Why caching matters
Imagine you are building a customer service bot. Every conversation carries an 8000-token system prompt — company info, FAQs, product catalog.
Without caching:
- Each conversation input: 8000 tokens × ¥0.015 / 1K = ¥0.12
- 10,000 conversations per day: ¥1200 spent purely on the system prompt
That is clearly too expensive.
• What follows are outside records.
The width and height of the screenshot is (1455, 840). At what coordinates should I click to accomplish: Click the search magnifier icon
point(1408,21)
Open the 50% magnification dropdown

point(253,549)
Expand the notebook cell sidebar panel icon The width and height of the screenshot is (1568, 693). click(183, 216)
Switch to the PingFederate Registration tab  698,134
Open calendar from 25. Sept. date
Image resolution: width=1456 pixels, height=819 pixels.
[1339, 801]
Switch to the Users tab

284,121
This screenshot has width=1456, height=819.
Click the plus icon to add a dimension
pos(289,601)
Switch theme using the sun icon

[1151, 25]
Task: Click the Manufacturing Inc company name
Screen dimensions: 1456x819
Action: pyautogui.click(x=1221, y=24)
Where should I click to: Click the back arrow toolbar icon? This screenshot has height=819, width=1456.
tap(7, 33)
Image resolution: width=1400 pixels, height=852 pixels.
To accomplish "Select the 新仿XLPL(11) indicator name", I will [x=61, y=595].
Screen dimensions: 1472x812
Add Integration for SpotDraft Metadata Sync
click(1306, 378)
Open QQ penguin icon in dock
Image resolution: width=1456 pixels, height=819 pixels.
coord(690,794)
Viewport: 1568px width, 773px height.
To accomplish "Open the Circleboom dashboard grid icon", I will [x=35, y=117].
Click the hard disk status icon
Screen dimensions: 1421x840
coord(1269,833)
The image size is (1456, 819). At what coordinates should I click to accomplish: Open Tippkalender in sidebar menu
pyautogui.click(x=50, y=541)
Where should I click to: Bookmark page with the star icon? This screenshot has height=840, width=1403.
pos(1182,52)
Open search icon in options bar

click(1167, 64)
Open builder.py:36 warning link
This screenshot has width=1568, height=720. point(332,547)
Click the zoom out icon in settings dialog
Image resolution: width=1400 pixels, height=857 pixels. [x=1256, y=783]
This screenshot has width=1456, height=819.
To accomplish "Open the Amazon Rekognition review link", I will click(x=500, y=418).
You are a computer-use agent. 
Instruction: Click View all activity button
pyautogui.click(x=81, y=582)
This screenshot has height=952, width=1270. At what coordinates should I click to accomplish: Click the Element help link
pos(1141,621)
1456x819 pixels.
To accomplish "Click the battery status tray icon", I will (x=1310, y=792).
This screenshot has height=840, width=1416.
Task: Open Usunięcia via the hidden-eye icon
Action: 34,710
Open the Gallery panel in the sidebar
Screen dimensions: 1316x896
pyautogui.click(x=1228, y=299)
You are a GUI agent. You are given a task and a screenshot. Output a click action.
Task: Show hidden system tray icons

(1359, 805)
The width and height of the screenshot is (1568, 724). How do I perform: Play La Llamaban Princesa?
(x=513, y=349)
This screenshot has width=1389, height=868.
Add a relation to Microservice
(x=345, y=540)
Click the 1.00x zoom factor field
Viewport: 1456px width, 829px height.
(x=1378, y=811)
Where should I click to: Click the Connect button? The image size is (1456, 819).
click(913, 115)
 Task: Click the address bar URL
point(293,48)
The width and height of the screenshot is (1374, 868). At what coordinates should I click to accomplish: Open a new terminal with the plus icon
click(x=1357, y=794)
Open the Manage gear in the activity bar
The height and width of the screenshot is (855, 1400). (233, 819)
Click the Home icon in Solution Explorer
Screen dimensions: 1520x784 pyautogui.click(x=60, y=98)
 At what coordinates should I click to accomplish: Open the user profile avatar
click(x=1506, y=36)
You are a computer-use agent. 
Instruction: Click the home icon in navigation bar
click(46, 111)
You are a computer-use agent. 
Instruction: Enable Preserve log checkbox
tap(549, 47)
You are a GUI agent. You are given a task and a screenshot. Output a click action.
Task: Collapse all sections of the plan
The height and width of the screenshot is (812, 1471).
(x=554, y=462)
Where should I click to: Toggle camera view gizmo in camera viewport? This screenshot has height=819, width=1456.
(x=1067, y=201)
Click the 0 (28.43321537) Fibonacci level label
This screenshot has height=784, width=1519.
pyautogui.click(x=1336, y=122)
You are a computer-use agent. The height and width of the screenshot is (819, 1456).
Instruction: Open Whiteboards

Anthropic's prompt caching is built for exactly this scenario.
The three token types
With caching enabled, Anthropic splits your request into three kinds of tokens:
| Type | Meaning | Rate (vs normal input) |
|---|---|---|
| Regular input | Uncached portion, usually the latest user question | 1x (normal price) |
| cache_creation | First-time write into the cache, usually the system prompt | 1.25x (slightly more expensive) |
| cache_read | Subsequent hits pulled from the cache | 0.1x (one-tenth of normal) |
The billing formula
Tokensmart charges you exactly as Anthropic prices:
total_cost =
regular_input × input_price +
cache_read × cache_read_price +
cache_creation × cache_creation_price +
output × output_price
Back to the example
System prompt = 8000 tokens, user question = 100 tokens, response = 300 tokens:
First conversation (cold cache):
- cache_creation: 8000 × ¥0.01875 / 1K = ¥0.15
- regular_input: 100 × ¥0.015 / 1K = ¥0.0015
- output: 300 × ¥0.075 / 1K = ¥0.0225
Conversations 2 through 10,000 (cache hit):
- cache_read: 8000 × ¥0.0015 / 1K = ¥0.012 ← one-tenth of normal
- regular_input: 100 × ¥0.015 / 1K = ¥0.0015
- output: 300 × ¥0.075 / 1K = ¥0.0225
Daily total for the system prompt drops from ¥1200 to around ¥120 — a flat 10x savings.
Gotchas
- 5-minute TTL: Anthropic's cache lives for 5 minutes of idle time. Only high-frequency traffic benefits
- 1024-token minimum: System prompts shorter than 1024 tokens will not be cached
- Must opt in explicitly: Add
cache_control: { type: "ephemeral" }to your request, otherwise caching is off
How to see it in Tokensmart logs
Open API logs. Every row has dedicated cache_read and cache_creation columns, and the hover tooltip shows the token × rate × subtotal breakdown.